*Problem description*. Copy out word for word the lines starting at the one containing "Where should I" and running through the last line of the records.

*Working data*.
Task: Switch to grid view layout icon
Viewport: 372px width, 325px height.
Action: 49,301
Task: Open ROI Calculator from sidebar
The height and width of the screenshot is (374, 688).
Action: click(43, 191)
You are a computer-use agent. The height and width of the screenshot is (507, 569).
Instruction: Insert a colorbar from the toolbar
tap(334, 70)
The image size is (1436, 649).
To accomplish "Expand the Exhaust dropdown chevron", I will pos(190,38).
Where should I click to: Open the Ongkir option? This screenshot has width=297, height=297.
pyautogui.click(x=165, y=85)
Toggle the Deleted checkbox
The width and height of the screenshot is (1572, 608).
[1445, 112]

*Solution to the exercise*.
Where should I click to: Open the Ongkir option? This screenshot has width=297, height=297.
pyautogui.click(x=165, y=85)
Toggle the Deleted checkbox
The width and height of the screenshot is (1572, 608).
[1445, 112]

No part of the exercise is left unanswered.